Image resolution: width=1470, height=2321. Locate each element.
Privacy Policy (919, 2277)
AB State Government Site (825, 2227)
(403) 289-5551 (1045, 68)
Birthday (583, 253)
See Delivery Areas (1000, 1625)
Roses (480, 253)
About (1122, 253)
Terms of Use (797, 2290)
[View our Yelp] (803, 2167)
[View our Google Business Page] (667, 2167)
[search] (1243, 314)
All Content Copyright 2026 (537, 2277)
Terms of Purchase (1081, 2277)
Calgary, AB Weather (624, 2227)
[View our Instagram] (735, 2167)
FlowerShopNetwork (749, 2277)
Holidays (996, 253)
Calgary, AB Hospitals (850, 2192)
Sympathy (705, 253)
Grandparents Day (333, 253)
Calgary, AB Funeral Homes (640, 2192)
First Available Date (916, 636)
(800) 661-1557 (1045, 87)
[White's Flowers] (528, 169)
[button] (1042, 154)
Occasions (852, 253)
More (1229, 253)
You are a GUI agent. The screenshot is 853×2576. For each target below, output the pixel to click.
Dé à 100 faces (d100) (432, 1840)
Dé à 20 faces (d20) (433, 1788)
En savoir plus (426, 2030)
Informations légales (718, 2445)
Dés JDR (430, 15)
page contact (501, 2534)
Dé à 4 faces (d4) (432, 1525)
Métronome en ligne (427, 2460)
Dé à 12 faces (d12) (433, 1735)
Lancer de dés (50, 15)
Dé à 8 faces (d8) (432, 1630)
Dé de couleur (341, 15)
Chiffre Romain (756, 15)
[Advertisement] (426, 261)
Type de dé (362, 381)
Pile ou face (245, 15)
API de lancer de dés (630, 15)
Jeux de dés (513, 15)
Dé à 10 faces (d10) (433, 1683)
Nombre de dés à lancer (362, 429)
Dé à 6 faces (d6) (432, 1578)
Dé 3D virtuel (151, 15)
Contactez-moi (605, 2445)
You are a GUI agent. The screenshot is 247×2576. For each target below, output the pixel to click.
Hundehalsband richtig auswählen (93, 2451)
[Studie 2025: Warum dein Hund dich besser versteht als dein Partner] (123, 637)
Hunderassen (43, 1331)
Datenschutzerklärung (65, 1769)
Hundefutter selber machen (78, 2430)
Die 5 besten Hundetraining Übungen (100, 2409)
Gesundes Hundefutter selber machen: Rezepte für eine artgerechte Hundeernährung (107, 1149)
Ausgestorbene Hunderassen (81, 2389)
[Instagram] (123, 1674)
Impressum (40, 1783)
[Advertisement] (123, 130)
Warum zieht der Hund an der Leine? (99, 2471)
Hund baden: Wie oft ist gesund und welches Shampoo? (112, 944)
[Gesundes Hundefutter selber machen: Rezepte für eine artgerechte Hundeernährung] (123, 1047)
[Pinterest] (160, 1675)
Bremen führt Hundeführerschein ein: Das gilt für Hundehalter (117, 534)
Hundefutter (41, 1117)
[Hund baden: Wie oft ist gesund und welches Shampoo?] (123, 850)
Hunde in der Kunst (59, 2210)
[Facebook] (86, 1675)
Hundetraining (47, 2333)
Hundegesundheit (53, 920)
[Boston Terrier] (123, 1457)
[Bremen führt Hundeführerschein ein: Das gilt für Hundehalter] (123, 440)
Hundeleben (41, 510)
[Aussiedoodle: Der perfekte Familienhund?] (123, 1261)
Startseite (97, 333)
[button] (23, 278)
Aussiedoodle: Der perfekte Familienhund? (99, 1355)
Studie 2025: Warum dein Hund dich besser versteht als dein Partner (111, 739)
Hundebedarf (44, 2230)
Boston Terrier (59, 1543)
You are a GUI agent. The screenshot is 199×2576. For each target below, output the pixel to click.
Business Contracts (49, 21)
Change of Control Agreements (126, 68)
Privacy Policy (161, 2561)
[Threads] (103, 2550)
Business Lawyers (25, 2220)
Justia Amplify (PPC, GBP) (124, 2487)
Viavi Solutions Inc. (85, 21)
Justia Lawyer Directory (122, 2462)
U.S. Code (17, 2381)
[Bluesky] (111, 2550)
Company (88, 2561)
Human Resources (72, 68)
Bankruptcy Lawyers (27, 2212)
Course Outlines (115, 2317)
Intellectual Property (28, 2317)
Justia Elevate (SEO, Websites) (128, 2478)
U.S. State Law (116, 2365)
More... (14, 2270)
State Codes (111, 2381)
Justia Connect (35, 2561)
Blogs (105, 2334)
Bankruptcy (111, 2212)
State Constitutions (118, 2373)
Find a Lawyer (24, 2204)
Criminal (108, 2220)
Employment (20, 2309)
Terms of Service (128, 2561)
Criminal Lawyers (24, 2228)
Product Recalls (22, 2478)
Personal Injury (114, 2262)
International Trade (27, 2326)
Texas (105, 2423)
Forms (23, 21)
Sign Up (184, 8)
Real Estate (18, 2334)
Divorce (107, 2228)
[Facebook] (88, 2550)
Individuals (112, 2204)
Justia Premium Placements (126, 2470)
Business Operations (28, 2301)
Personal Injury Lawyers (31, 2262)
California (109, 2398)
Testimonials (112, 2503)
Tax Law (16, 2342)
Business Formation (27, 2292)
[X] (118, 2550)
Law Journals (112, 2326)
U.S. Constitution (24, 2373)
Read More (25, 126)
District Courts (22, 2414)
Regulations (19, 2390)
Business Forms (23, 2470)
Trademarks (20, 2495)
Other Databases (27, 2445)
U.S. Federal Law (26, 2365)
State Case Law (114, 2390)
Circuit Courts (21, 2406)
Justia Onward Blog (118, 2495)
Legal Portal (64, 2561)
++++++++++++++++++++
§ **Your task**: The string "welches" appears in some lines of the material. Report how many, and nothing more.

§ **Result of the task**: 2